Les directeurs du TGP et du 104, Jean Bellorini et José-Manuel
Gonçalvès ont choisi de programmer dans leurs établissements
l’installation performance Exhibit B de Brett Bailey.
Elle repose, par la succession de tableaux vivants
représentant alternativement des évocations de l’esclavage, de la
colonisation et de la répression violente de l’immigration, sur la
dénonciation de ce que le racisme a produit de pire. Chacun de ces
tableaux incarnés est porté par des performeurs qui ne quittent pas du
regard les spectateurs accueillis par petits groupes. Chaque scène est
accompagnée d’un cartel explicatif. La fin du parcours d’installation
permet de lire les témoignages des performeurs sur leur propre
expérience, mais aussi à chaque spectateur d’écrire son ressenti, quel
qu’il soit.
Créé en 2010, ce spectacle a été vu depuis dans plusieurs
villes européennes, à Avignon et au 104 en 2013, ou encore tout
récemment à Poitiers, sans qu’aucun incident ne trouble sa
programmation, ni sa découverte par des spectateurs ayant librement
choisi d’y assister.
Evoquer n’est pas approuver.
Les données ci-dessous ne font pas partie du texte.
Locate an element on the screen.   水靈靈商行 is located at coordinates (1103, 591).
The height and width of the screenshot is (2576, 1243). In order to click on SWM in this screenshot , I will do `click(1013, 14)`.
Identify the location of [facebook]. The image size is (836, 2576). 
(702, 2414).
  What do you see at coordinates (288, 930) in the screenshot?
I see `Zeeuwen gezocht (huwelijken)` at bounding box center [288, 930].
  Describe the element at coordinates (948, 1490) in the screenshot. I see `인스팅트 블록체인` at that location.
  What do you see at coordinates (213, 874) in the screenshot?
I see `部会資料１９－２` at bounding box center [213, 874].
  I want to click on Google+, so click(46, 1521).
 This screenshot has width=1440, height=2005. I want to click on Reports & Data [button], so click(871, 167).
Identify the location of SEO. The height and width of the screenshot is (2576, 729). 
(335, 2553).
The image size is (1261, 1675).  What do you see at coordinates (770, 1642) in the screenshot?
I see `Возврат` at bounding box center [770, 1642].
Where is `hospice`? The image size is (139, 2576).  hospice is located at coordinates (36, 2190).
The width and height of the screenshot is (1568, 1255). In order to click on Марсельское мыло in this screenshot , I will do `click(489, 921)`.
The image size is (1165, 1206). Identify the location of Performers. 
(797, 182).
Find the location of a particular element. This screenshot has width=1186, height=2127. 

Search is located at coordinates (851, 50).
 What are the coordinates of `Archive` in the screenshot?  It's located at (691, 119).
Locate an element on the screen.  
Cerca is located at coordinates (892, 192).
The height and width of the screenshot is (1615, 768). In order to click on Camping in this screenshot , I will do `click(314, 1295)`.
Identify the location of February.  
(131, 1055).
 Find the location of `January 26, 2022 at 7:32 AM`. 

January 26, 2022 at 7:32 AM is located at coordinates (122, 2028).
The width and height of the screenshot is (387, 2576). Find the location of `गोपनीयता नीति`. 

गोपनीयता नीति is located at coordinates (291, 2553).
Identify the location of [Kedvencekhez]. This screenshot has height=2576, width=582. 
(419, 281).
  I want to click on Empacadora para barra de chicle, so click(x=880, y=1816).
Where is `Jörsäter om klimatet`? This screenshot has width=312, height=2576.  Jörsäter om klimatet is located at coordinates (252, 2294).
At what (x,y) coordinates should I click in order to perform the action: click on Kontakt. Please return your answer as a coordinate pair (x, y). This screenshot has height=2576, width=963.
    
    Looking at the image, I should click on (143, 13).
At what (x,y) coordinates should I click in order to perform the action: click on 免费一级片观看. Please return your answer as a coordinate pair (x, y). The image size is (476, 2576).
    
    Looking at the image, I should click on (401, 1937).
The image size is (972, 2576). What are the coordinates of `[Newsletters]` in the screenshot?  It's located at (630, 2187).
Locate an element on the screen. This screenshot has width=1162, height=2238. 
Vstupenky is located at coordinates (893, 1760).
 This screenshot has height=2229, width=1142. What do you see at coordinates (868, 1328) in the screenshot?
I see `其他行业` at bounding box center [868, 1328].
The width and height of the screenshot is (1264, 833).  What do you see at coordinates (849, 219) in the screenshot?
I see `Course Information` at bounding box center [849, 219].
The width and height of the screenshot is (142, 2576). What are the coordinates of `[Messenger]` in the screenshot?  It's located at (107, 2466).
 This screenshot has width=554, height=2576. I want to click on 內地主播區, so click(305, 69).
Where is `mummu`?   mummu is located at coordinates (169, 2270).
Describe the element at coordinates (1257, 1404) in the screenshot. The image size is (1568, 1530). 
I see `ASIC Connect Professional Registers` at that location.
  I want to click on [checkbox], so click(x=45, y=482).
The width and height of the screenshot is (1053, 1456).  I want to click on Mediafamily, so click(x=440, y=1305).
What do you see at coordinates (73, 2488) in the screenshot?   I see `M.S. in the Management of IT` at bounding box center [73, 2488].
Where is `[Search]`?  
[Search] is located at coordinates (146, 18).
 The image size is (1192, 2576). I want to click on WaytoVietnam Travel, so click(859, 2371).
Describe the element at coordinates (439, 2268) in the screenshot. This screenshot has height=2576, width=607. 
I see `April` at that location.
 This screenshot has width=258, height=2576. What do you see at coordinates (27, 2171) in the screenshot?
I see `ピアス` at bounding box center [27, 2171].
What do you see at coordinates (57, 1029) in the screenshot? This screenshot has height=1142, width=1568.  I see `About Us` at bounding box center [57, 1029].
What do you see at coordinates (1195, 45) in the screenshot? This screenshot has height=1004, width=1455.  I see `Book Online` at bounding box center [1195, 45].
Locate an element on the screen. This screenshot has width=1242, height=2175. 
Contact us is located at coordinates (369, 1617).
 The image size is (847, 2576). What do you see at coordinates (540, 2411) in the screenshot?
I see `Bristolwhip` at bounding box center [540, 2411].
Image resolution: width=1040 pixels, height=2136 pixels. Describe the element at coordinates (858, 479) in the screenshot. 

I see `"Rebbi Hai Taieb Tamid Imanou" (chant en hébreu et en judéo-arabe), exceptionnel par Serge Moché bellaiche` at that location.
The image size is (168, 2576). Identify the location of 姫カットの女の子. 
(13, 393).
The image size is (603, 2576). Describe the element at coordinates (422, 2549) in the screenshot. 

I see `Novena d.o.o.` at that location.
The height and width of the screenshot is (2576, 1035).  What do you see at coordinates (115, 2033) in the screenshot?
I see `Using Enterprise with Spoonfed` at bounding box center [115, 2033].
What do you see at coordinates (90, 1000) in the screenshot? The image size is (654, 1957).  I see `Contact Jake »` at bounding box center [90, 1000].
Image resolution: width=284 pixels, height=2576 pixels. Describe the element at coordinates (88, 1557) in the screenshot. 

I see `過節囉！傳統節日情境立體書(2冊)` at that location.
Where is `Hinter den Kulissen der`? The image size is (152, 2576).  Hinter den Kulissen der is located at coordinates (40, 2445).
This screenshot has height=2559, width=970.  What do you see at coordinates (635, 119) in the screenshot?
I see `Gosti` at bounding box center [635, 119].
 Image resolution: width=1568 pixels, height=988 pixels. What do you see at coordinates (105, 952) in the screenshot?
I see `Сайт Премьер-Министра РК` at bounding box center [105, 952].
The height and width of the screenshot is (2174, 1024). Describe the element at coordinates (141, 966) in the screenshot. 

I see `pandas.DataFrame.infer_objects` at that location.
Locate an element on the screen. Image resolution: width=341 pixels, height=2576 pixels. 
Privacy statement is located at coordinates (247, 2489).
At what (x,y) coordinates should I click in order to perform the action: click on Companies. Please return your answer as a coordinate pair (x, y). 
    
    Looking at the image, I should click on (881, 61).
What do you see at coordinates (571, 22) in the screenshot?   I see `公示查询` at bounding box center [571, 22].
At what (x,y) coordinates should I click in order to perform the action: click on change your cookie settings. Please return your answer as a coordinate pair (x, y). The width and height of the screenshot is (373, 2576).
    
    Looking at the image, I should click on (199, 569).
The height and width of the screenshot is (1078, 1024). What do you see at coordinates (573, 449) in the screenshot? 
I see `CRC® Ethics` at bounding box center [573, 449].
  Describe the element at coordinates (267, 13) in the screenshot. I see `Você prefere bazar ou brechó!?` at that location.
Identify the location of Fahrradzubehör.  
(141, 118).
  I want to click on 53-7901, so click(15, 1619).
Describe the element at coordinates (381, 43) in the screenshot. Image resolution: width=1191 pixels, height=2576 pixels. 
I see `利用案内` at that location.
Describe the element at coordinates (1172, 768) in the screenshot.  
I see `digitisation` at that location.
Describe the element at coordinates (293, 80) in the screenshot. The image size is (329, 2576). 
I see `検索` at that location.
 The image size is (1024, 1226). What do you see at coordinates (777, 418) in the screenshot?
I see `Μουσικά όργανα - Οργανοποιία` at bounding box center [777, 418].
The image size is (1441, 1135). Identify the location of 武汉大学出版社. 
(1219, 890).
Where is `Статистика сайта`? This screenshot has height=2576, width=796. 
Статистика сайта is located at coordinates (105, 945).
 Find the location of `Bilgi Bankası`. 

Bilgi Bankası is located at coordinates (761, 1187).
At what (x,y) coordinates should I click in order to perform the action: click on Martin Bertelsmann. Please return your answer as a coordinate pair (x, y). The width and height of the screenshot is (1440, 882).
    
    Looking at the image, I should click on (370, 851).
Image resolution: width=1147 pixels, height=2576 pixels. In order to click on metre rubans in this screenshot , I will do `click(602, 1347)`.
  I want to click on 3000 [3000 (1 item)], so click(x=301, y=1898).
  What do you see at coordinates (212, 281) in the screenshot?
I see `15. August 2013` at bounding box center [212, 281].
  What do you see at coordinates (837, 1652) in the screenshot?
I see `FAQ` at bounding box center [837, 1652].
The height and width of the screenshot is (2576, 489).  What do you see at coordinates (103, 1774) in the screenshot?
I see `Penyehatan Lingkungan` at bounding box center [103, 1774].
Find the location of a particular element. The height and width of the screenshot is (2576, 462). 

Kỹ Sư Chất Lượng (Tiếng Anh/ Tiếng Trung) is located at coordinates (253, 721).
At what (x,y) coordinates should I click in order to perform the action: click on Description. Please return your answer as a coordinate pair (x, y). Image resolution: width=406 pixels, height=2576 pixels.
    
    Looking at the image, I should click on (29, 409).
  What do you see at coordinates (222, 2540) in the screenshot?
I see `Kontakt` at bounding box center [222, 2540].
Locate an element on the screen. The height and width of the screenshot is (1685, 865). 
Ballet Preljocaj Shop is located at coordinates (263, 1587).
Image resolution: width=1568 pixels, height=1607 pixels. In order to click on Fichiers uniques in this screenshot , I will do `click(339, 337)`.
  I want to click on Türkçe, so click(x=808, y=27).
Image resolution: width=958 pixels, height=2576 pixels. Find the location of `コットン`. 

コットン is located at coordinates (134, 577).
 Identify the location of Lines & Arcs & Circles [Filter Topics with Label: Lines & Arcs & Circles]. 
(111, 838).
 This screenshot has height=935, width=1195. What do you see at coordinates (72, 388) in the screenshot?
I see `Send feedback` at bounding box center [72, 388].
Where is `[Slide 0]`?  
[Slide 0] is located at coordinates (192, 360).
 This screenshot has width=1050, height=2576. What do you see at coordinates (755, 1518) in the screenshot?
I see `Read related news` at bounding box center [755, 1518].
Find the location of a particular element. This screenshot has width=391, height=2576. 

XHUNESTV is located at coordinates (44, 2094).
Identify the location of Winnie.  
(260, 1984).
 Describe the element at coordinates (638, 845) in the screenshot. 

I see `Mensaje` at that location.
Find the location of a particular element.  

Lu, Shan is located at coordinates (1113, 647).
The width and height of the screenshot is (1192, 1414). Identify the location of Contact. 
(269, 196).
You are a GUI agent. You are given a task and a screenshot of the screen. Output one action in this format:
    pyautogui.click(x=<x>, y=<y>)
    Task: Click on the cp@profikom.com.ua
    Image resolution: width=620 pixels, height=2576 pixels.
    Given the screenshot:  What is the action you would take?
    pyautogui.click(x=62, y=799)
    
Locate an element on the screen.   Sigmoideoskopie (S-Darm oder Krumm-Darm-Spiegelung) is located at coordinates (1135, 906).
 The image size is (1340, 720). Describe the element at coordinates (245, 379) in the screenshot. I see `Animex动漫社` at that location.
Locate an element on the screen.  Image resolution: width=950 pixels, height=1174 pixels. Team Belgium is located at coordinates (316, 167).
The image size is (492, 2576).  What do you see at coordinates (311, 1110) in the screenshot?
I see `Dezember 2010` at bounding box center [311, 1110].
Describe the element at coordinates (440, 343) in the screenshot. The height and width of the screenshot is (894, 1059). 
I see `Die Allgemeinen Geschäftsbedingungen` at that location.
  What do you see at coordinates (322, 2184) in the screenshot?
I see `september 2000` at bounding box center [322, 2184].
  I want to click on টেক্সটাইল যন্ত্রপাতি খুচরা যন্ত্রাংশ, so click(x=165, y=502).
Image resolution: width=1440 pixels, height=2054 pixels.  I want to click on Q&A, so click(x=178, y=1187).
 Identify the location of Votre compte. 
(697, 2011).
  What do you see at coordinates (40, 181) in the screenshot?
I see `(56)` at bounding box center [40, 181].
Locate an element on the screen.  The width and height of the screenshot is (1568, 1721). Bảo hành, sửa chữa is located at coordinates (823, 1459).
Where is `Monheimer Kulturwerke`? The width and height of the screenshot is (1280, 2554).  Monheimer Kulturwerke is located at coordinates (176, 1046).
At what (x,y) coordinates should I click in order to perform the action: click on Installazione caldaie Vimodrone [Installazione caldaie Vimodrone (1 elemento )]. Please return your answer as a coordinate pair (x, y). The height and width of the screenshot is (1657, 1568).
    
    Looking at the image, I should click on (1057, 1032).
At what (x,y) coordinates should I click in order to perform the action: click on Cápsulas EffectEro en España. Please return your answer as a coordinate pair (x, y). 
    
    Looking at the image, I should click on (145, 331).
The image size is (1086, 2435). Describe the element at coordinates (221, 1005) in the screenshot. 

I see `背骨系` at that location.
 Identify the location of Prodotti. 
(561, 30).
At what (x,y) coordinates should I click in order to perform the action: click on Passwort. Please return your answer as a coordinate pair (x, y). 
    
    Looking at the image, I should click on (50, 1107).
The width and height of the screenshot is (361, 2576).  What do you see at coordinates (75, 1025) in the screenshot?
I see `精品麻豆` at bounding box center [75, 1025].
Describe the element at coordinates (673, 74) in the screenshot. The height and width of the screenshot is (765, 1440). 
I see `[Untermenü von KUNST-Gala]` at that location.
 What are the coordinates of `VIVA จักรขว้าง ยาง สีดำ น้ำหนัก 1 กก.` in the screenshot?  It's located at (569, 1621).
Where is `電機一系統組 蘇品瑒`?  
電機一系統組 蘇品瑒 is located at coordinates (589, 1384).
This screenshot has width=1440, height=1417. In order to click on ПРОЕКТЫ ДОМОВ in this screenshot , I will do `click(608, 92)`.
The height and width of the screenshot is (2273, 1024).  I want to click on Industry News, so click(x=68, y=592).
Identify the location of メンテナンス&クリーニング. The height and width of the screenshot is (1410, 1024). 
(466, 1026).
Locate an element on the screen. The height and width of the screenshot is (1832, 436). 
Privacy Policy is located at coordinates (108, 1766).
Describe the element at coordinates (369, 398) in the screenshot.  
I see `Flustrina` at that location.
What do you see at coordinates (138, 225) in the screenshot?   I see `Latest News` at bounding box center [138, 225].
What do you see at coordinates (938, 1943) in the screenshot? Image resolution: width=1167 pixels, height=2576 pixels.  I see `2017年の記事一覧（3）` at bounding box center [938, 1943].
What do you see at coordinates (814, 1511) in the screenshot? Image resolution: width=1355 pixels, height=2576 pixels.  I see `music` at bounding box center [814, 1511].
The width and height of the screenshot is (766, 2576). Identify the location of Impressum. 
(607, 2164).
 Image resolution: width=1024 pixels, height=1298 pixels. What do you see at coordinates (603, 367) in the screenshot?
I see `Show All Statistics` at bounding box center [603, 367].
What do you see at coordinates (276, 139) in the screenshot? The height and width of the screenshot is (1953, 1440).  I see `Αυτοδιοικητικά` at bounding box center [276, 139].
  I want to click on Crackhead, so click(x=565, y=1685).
Tout artiste doit pouvoir
librement représenter une part de l’histoire humaine passée et présente,
et chercher à ébranler les consciences, à interroger les préjugés.
Pourtant, des personnes jugeant raciste et indigne un
spectacle qu’ils n’ont pas vu, animent depuis plusieurs semaines une
campagne d’intimidation qui va de la demande d’annulation puis
d’interdiction, à la menace d’empêcher les représentations par un appel à
la manifestation.
Si le procédé n’est pas nouveau, il choque toujours pour
au moins trois raisons fondamentales. C’est d’abord le procès d’une
intention : celle de l’artiste, celle des performeurs et celle du
directeur. C’est aussi la condamnation de l’art, qui n’existe que par la
représentation, l’image, le lien, la question, et surtout le dialogue
du singulier et de l’universel. C’est enfin l’interdiction pour tous,
demandée par quelques-uns.
L’Observatoire de la liberté de création assure de son
soutien Brett Bailey, Jean Bellorini, José-Manuel Gonçalvès et leurs
équipes. Le TGP et le 104 ont choisi d’accueillir une œuvre dans une
programmation qu’ils assument – artistiquement et politiquement – et
qu’ils accompagnent d’une médiation, pour ce projet comme pour tous les
autres. Ils ne font là que leur métier.
Il convient de garantir à chacun la liberté de devenir
spectateur et de participer à la représentation d’une œuvre.
L’intimidation et le désir de censure sont illégitimes, c’est dans le
débat critique que chacun doit pouvoir s’exprimer.
L’Observatoire de la liberté de création demande donc à
tous ceux qui partagent ses valeurs d’aider à assurer le bon déroulement
des représentations.
L’Observatoire de la liberté de création appelle ses
adhérents, mais aussi les citoyens et les spectateurs, à se rassembler
pacifiquement sur le parvis des théâtres à l’occasion des
représentations. L’Observatoire de la liberté de création assurera une
mission de médiation et de dialogue, et participera au débat du 28
novembre à 19 h au TGP, qui doit permettre à tous les points de vue de
s’exprimer.
Pour combattre les préjugés, nous avons besoin d’art, de partage et de parole.
Il est urgent de protéger les œuvres, les artistes et les
professionnels, dans un pays qui doit porter haut la liberté de
création, d’expression et de diffusion de l’art comme de la pensée.